::: MATERIALS PROVIDED :::
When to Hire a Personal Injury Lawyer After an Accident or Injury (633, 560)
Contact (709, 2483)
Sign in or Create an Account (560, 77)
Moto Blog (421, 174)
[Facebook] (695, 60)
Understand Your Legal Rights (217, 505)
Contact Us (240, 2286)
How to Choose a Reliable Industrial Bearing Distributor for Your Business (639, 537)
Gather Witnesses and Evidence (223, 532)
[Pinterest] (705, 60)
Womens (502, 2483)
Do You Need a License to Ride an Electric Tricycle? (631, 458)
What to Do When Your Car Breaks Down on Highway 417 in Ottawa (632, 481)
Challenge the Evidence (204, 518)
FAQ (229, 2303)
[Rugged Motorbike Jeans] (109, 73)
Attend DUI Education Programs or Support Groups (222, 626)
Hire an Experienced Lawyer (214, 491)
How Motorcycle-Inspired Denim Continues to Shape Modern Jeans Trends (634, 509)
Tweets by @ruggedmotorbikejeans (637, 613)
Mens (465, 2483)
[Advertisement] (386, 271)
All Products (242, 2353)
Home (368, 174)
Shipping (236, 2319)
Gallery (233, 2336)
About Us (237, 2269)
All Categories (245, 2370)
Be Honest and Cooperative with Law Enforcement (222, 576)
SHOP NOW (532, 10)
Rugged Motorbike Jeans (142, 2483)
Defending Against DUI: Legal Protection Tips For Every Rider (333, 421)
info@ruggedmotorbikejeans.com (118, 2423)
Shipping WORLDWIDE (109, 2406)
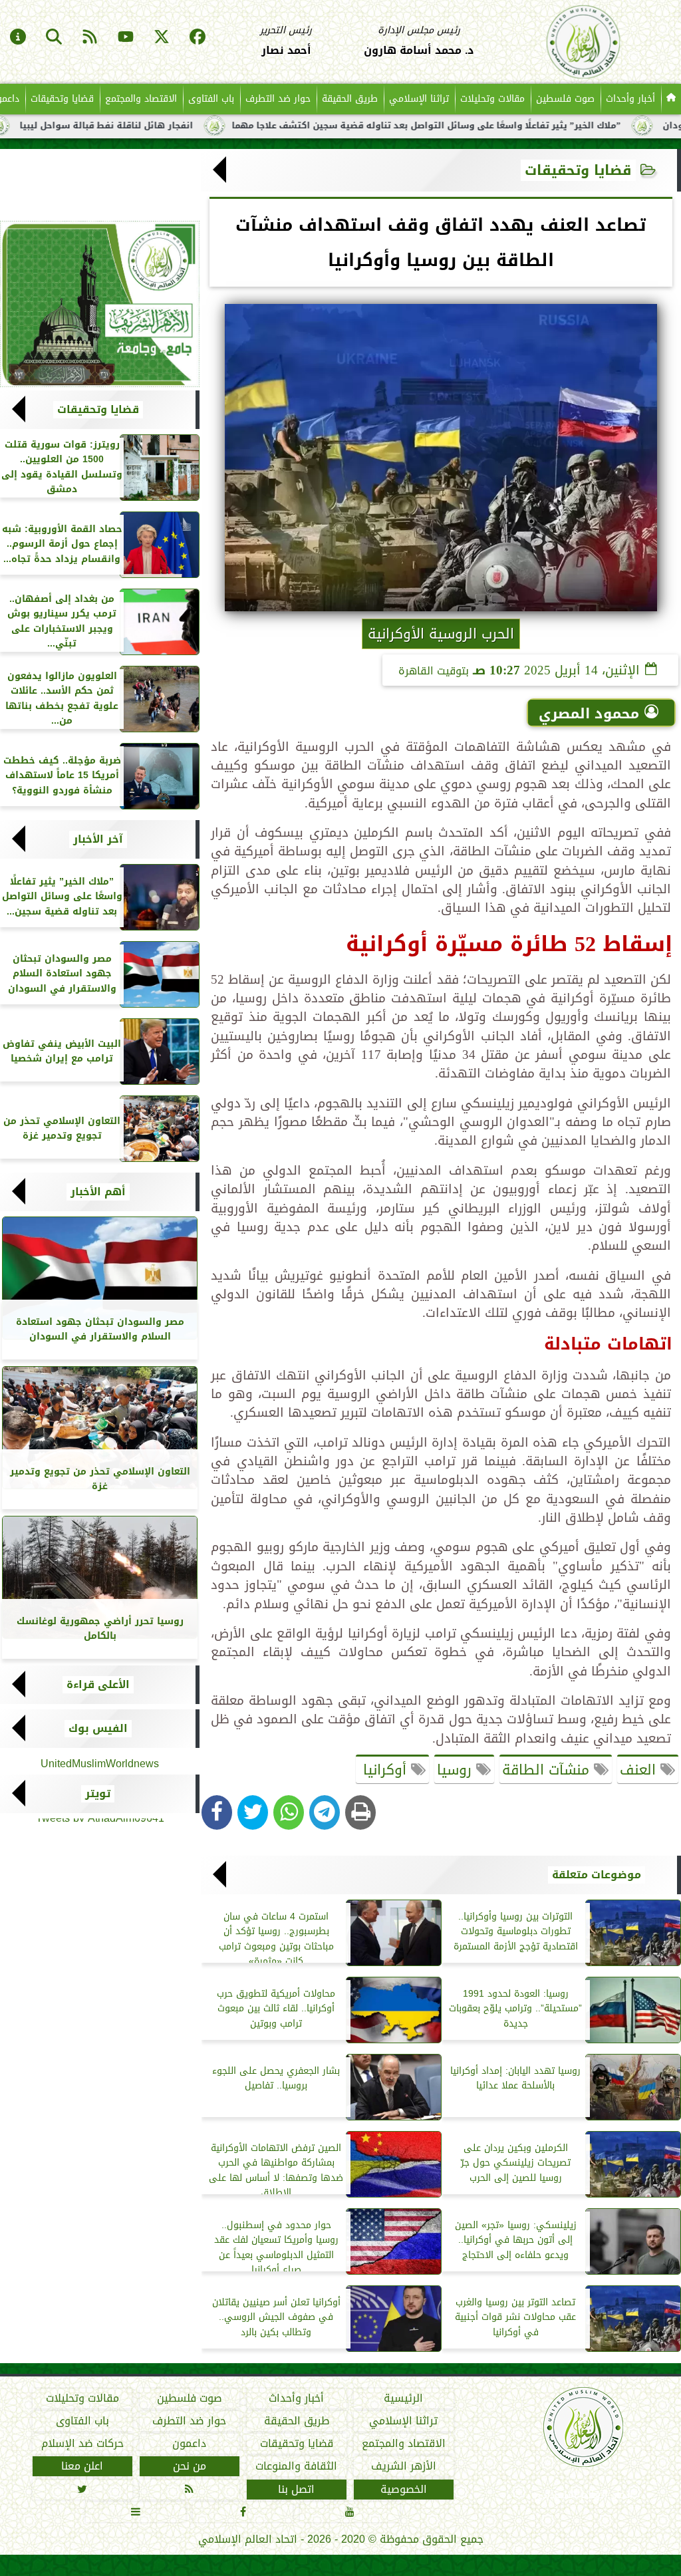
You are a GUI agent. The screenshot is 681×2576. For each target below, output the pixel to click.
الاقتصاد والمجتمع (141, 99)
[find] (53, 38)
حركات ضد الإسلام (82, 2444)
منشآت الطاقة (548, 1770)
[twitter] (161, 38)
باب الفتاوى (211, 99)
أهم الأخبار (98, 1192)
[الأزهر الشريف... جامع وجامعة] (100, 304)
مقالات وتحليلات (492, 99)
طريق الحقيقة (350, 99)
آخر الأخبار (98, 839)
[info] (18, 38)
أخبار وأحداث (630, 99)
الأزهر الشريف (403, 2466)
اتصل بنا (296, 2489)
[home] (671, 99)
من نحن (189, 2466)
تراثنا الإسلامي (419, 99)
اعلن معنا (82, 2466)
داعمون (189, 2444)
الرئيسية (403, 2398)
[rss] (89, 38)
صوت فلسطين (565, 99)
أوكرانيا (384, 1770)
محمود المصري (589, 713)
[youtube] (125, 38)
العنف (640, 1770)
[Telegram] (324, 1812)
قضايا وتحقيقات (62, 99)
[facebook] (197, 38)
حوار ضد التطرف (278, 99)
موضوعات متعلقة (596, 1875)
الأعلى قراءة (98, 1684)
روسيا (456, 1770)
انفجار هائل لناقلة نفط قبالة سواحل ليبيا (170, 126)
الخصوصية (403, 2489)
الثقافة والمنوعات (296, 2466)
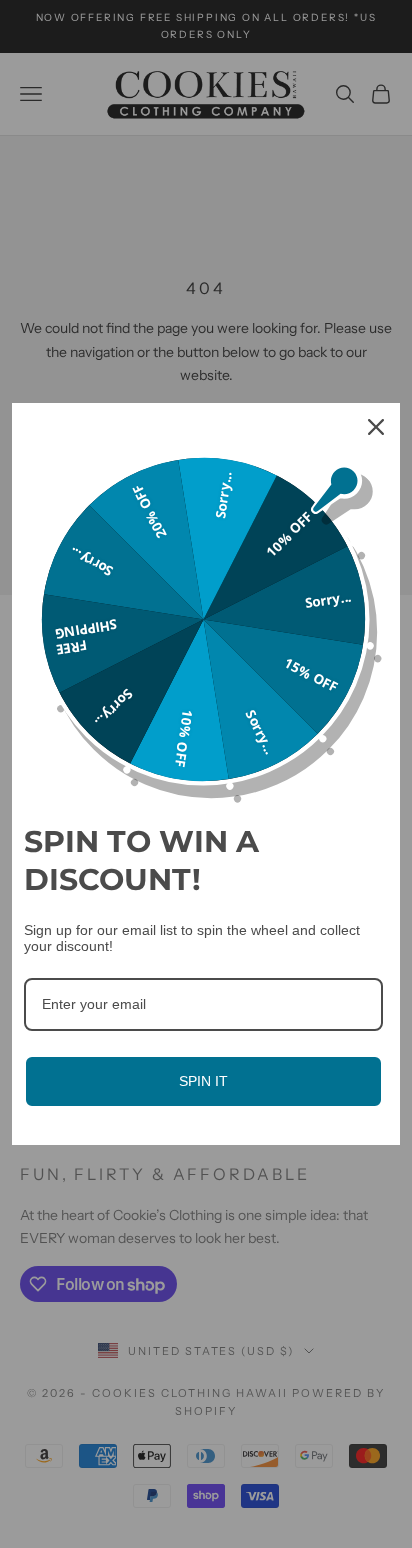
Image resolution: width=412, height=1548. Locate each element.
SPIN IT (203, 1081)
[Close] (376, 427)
:::
> _PROBLEM_
Reproduce exactly, please, only the lines from the start of the data above to the line that contains "Contact Us (240, 2286)", with both ends kept.

> _WRITTEN ANSWER_
When to Hire a Personal Injury Lawyer After an Accident or Injury (633, 560)
Contact (709, 2483)
Sign in or Create an Account (560, 77)
Moto Blog (421, 174)
[Facebook] (695, 60)
Understand Your Legal Rights (217, 505)
Contact Us (240, 2286)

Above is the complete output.